After the birth of our first daughter, we finally broke out of the routine of life to move back up north. Once again the daydreaming started as I watched that Newhart show based in Vermont. Aaaaah -- back to the snow, the seasons, the mountains, and the trees. Real dirt and rocks! It was all going to be so wonderful -- like the show. Don't laugh, but my husband even took a job transfer to Vermont. It was a town called St. Johnsbury -- all the way at the top of Vermont near the Canadian border. We packed up to leave, and as before, family and friends came teary-eyed to say goodbye. Adios -- it's been real -- we're outa here.
So the trek began from the south of the country to the very north. My husband drove a rented trailer with all of our belongings, and I drove our vehicle with our most precious belonging (our daughter). We smiled and dreamed and drove. And drove, and drove, and drove. After a while, it started to seem quite far -- too far. My smile disappeared somewhere around Connecticut, but we kept driving. At some point in Vermont, the radio stations pretty much disappeared, and there was one religious station. Then, in the middle of the night, an old black station wagon with white skulls painted on it drove past me. Where the hell was I??!
When we finally arrived in St. Johnsbury, it was about 2:00 a.m. The motel we had reserved left the key out for us, and we proceeded to our very simple (okay it was gross) room. The next morning we drove around to check out the town. It was early October. It was already cold, and there was no sign that there had ever been life on the trees. There was one grocery store, and half of the people in it (that would be about 6) spoke French. Forget this. I wasn't going to spend another six years in misery. I told my husband that he could stay if he wanted, but that I was heading back to New Jersey with our daughter. The poor guy didn't have a choice. He told the hiring manager that we weren't staying, and we left -- now homeless and jobless -- for New Jersey. Thank God my husband was able to get a position with his company in New Jersey. We lived there for a year while we searched for a home in Pennsylvania. We've been in PA ever since.

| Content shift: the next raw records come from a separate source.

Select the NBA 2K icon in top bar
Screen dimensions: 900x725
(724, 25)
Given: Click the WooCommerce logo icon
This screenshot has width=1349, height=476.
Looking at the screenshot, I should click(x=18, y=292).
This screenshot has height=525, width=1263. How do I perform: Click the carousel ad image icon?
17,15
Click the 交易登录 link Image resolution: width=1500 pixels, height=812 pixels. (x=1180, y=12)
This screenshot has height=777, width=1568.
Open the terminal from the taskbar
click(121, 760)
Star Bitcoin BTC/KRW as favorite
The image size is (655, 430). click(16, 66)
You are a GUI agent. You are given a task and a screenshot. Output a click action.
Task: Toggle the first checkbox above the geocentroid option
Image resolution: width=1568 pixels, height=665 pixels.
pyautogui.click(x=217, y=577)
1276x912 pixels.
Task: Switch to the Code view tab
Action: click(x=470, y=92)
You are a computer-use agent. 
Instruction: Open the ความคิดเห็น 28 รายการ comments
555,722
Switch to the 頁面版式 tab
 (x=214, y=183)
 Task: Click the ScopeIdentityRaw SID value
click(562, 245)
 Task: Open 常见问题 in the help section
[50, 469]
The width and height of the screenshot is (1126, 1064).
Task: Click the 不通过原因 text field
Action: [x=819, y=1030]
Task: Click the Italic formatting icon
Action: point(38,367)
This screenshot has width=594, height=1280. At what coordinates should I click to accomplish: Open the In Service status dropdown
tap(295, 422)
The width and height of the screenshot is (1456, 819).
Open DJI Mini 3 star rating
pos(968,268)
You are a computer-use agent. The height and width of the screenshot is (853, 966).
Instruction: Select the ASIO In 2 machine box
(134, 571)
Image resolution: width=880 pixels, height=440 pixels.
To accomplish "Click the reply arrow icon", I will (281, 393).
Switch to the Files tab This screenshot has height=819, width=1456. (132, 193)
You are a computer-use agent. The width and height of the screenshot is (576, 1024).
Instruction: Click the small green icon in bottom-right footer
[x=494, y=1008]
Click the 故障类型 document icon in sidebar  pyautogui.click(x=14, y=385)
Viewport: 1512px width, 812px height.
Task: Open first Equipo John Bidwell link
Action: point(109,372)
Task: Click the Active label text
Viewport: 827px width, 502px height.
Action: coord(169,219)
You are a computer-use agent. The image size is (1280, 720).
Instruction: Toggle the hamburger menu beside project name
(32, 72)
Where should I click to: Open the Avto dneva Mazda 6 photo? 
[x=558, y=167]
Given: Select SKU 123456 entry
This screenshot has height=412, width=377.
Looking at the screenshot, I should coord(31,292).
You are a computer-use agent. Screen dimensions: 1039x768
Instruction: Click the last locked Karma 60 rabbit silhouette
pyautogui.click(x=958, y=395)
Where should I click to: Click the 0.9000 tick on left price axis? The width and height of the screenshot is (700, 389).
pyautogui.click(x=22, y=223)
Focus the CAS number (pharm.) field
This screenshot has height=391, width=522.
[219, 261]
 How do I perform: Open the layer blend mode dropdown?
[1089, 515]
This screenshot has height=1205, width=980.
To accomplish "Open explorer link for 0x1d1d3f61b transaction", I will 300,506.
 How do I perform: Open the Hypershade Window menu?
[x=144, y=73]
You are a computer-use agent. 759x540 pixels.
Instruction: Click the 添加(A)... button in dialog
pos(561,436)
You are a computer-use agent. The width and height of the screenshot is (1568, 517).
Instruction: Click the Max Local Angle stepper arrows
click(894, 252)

All that experience didn't stop us from daydreaming again when we were in Bermuda last week. Crystal-clear waters, sunny skies, pink houses, fresh fish daily, and mopeds! Wouldn't life be grand? One day while we were enjoying ice cream at a local parlor, a native Bermudian named Eleanor approached us. "Do you love our island? It's beautiful isn't it? I was born here. The people are wonderful." We agreed, and the conversation continued to the shopping - which led to the high cost of living -- which led to discussion of Costa Rica -- where Eleanor and her husband hope to live someday.
She said: "Pineapples there are only 50 cents apiece. They are $7.00 here. And we can purchase land in Costa Rica for only $35,000.00. We are going to retire there soon." Before long she was explaining that all of the shops on the island close at 5:00pm. "There's nothing to do here in the evening." She continued: "If you want to leave, you have to take a plane somewhere. It's quite monotonous sometimes." By the end of the conversation, my husband and I couldn't wait to get the hell off of that island!
We're funny creatures, we humans. We're always searching. We think: "There's got to be something better than this. Life will be great when . . . " It's the old "the grass is greener on the other side" syndrome. The truth is that we're seeking happiness externally that can only be found internally. And the ultimate happiness that we seek -- be it person, place, or thing -- is not going to be found anywhere on this earth. No amount of sunshine is going to fill that spot of darkness that always seems to loom. You see, there is no person who can truly complete us. There is no place that will make us feel as if we are truly where we belong. And there is no thing that is going to fill that emptiness -- that longing. There is a hole in our souls that is, as they say, God-sized. St. Augustine said it best: "Our hearts are restless, O Lord, until they rest in you." Until we reach our final destination, my experience has taught me that every place is different. No place is perfect. And there's no place like home.